一、导言
YOLOv9的几个主要创新点:
-
Programmable Gradient Information (PGI):
- PGI是一种机制,用于应对深度网络中实现多目标所需要的多种变化。
- PGI提供完整的输入信息来计算目标函数,从而获得可靠的梯度信息以更新网络权重。
- PGI可以自由选择适合目标任务的损失函数,克服了掩模建模遇到的问题。
- PGI机制适用于不同大小的深度神经网络,并且比仅适用于非常深的神经网络的深度监督机制更为通用。
-
Generalized Efficient Layer Aggregation Network (GELAN):
- GELAN是一种基于传统卷积运算符设计的轻量级网络架构,相较于基于深度可分离卷积的设计,GELAN实现了更好的参数利用率。

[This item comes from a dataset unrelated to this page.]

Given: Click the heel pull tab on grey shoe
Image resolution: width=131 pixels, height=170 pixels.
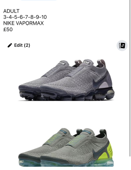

- GELAN的设计同时考虑了参数数量、计算复杂度、准确率和推理速度。
- GELAN允许用户根据不同的推理设备选择合适的计算模块。
-
理论分析:
- 作者们从可逆函数的角度对现有的深度神经网络架构进行了理论分析,通过这个过程成功解释了许多过去难以解释的现象。
- 基于这种分析,设计了PGI和辅助可逆分支。
-
适用性:
- PGI解决了深度监督只能应用于极深神经网络架构的问题,从而使新的轻量级架构能够在日常生活中真正应用。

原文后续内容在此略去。